■ **Work to do**
Lay out the items, from the first line through the line containing "(x=196, y=217)", as a JSON list of strings with one string per line and blank lines omitted.

■ **Listed entries**
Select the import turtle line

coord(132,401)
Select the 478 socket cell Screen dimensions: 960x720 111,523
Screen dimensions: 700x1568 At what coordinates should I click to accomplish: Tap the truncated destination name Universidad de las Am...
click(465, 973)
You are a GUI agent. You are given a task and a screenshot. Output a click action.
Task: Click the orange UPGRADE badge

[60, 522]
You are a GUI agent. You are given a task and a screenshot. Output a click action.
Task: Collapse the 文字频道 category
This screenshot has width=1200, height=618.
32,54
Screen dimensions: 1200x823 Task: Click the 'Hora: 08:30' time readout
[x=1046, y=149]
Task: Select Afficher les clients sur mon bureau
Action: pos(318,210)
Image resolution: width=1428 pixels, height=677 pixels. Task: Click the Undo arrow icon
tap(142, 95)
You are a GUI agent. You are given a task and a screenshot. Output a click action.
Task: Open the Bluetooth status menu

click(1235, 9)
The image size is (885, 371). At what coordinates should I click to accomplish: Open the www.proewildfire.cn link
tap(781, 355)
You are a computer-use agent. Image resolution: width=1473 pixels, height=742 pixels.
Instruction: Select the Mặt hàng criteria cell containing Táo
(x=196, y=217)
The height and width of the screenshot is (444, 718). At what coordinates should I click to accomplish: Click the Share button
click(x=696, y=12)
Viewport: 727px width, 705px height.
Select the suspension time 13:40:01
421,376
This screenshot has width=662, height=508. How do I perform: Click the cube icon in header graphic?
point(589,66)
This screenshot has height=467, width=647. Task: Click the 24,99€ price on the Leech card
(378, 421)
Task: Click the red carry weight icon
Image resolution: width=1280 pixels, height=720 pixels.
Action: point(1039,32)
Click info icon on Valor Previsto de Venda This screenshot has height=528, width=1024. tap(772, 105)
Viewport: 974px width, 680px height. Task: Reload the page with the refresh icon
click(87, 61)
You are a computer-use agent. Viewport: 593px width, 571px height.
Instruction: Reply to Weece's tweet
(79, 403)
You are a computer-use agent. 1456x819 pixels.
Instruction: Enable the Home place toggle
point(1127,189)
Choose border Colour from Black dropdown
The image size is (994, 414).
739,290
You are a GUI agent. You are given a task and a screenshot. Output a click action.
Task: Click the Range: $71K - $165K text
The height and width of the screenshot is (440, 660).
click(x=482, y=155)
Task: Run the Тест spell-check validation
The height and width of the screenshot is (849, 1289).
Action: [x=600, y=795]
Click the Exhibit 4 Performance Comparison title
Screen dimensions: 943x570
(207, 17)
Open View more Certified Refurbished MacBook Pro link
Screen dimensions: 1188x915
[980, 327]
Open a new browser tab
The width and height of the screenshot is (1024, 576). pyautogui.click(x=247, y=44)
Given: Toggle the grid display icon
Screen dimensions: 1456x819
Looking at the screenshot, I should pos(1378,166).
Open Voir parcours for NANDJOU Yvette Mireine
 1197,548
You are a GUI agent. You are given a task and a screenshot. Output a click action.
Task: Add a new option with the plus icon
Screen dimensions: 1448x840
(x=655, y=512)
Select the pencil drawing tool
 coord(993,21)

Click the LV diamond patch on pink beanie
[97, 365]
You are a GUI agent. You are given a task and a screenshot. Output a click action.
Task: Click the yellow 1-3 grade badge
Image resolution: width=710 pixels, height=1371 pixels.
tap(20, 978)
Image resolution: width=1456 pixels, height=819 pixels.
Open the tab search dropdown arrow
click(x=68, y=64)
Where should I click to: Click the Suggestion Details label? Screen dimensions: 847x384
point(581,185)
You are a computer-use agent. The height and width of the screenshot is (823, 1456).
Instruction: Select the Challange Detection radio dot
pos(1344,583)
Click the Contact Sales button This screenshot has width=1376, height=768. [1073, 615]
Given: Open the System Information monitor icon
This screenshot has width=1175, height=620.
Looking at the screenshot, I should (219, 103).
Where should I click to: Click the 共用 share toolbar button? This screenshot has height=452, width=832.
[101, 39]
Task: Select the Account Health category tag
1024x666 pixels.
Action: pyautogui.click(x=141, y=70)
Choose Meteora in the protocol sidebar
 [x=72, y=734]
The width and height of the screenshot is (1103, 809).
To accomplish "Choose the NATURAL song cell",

■ **Final result**
[
  "Select the import turtle line",
  "coord(132,401)",
  "Select the 478 socket cell Screen dimensions: 960x720 111,523",
  "Screen dimensions: 700x1568 At what coordinates should I click to accomplish: Tap the truncated destination name Universidad de las Am...",
  "click(465, 973)",
  "You are a GUI agent. You are given a task and a screenshot. Output a click action.",
  "Task: Click the orange UPGRADE badge",
  "[60, 522]",
  "You are a GUI agent. You are given a task and a screenshot. Output a click action.",
  "Task: Collapse the 文字频道 category",
  "This screenshot has width=1200, height=618.",
  "32,54",
  "Screen dimensions: 1200x823 Task: Click the 'Hora: 08:30' time readout",
  "[x=1046, y=149]",
  "Task: Select Afficher les clients sur mon bureau",
  "Action: pos(318,210)",
  "Image resolution: width=1428 pixels, height=677 pixels. Task: Click the Undo arrow icon",
  "tap(142, 95)",
  "You are a GUI agent. You are given a task and a screenshot. Output a click action.",
  "Task: Open the Bluetooth status menu",
  "click(1235, 9)",
  "The image size is (885, 371). At what coordinates should I click to accomplish: Open the www.proewildfire.cn link",
  "tap(781, 355)",
  "You are a computer-use agent. Image resolution: width=1473 pixels, height=742 pixels.",
  "Instruction: Select the Mặt hàng criteria cell containing Táo",
  "(x=196, y=217)"
]